--- TASK STATEMENT ---
Return every record below exactly as given.

--- WORKING DATA ---
------------------------------------

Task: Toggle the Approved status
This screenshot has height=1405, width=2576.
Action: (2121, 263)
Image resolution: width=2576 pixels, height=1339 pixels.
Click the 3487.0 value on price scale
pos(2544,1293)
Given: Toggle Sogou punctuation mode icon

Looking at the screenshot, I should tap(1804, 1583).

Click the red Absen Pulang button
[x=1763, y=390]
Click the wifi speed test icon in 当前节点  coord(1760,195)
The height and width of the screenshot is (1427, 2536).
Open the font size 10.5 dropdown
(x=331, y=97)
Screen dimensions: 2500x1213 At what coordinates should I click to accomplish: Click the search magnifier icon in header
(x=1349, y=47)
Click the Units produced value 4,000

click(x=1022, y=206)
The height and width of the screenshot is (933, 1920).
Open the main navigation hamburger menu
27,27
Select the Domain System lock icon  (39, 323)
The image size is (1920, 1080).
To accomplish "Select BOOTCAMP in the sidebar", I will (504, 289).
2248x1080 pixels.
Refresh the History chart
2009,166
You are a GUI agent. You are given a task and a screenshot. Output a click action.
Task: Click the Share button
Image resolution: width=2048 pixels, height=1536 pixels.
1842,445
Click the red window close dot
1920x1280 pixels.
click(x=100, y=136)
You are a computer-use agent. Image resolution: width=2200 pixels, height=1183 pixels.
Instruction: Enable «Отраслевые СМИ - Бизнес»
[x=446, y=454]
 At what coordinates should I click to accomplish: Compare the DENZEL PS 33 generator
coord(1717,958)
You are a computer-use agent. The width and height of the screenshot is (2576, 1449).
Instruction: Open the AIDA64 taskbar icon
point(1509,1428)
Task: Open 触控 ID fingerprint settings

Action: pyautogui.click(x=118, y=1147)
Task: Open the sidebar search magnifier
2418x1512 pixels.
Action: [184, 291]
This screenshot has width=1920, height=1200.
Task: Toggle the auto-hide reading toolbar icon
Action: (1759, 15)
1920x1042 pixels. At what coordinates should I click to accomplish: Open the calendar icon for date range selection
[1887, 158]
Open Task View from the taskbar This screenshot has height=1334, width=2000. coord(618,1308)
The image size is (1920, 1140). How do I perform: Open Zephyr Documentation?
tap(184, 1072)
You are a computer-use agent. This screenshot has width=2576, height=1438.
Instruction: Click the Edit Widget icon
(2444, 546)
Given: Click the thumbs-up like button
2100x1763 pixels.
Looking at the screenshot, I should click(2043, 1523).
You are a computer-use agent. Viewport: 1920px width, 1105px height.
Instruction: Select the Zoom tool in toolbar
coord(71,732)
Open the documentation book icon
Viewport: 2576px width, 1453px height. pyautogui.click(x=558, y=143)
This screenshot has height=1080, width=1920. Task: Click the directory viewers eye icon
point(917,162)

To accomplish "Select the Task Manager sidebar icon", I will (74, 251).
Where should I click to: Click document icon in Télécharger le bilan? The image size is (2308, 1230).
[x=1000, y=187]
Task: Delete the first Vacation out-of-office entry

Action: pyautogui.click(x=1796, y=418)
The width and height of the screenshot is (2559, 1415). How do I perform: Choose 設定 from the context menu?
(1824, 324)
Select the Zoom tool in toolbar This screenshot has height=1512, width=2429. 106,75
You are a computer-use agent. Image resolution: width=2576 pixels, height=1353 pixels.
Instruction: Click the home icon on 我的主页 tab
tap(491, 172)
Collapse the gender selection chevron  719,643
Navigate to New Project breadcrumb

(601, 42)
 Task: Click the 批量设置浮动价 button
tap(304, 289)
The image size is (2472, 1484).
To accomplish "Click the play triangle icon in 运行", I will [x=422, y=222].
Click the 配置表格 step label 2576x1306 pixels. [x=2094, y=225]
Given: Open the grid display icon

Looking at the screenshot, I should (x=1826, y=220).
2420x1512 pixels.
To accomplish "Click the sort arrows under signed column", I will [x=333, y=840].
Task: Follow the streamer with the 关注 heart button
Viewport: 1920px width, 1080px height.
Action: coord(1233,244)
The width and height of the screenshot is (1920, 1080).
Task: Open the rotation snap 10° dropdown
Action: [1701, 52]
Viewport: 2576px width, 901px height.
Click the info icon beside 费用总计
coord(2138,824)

------------------------------------

--- ANSWER BOX ---
Task: Toggle the Approved status
This screenshot has height=1405, width=2576.
Action: (2121, 263)
Image resolution: width=2576 pixels, height=1339 pixels.
Click the 3487.0 value on price scale
pos(2544,1293)
Given: Toggle Sogou punctuation mode icon

Looking at the screenshot, I should tap(1804, 1583).

Click the red Absen Pulang button
[x=1763, y=390]
Click the wifi speed test icon in 当前节点  coord(1760,195)
The height and width of the screenshot is (1427, 2536).
Open the font size 10.5 dropdown
(x=331, y=97)
Screen dimensions: 2500x1213 At what coordinates should I click to accomplish: Click the search magnifier icon in header
(x=1349, y=47)
Click the Units produced value 4,000

click(x=1022, y=206)
The height and width of the screenshot is (933, 1920).
Open the main navigation hamburger menu
27,27
Select the Domain System lock icon  (39, 323)
The image size is (1920, 1080).
To accomplish "Select BOOTCAMP in the sidebar", I will (504, 289).
2248x1080 pixels.
Refresh the History chart
2009,166
You are a GUI agent. You are given a task and a screenshot. Output a click action.
Task: Click the Share button
Image resolution: width=2048 pixels, height=1536 pixels.
1842,445
Click the red window close dot
1920x1280 pixels.
click(x=100, y=136)
You are a computer-use agent. Image resolution: width=2200 pixels, height=1183 pixels.
Instruction: Enable «Отраслевые СМИ - Бизнес»
[x=446, y=454]
 At what coordinates should I click to accomplish: Compare the DENZEL PS 33 generator
coord(1717,958)
You are a computer-use agent. The width and height of the screenshot is (2576, 1449).
Instruction: Open the AIDA64 taskbar icon
point(1509,1428)
Task: Open 触控 ID fingerprint settings

Action: pyautogui.click(x=118, y=1147)
Task: Open the sidebar search magnifier
2418x1512 pixels.
Action: [184, 291]
This screenshot has width=1920, height=1200.
Task: Toggle the auto-hide reading toolbar icon
Action: (1759, 15)
1920x1042 pixels. At what coordinates should I click to accomplish: Open the calendar icon for date range selection
[1887, 158]
Open Task View from the taskbar This screenshot has height=1334, width=2000. coord(618,1308)
The image size is (1920, 1140). How do I perform: Open Zephyr Documentation?
tap(184, 1072)
You are a computer-use agent. This screenshot has width=2576, height=1438.
Instruction: Click the Edit Widget icon
(2444, 546)
Given: Click the thumbs-up like button
2100x1763 pixels.
Looking at the screenshot, I should click(2043, 1523).
You are a computer-use agent. Viewport: 1920px width, 1105px height.
Instruction: Select the Zoom tool in toolbar
coord(71,732)
Open the documentation book icon
Viewport: 2576px width, 1453px height. pyautogui.click(x=558, y=143)
This screenshot has height=1080, width=1920. Task: Click the directory viewers eye icon
point(917,162)

To accomplish "Select the Task Manager sidebar icon", I will (74, 251).
Where should I click to: Click document icon in Télécharger le bilan? The image size is (2308, 1230).
[x=1000, y=187]
Task: Delete the first Vacation out-of-office entry

Action: pyautogui.click(x=1796, y=418)
The width and height of the screenshot is (2559, 1415). How do I perform: Choose 設定 from the context menu?
(1824, 324)
Select the Zoom tool in toolbar This screenshot has height=1512, width=2429. 106,75
You are a computer-use agent. Image resolution: width=2576 pixels, height=1353 pixels.
Instruction: Click the home icon on 我的主页 tab
tap(491, 172)
Collapse the gender selection chevron  719,643
Navigate to New Project breadcrumb

(601, 42)
 Task: Click the 批量设置浮动价 button
tap(304, 289)
The image size is (2472, 1484).
To accomplish "Click the play triangle icon in 运行", I will [x=422, y=222].
Click the 配置表格 step label 2576x1306 pixels. [x=2094, y=225]
Given: Open the grid display icon

Looking at the screenshot, I should (x=1826, y=220).
2420x1512 pixels.
To accomplish "Click the sort arrows under signed column", I will [x=333, y=840].
Task: Follow the streamer with the 关注 heart button
Viewport: 1920px width, 1080px height.
Action: coord(1233,244)
The width and height of the screenshot is (1920, 1080).
Task: Open the rotation snap 10° dropdown
Action: [1701, 52]
Viewport: 2576px width, 901px height.
Click the info icon beside 费用总计
coord(2138,824)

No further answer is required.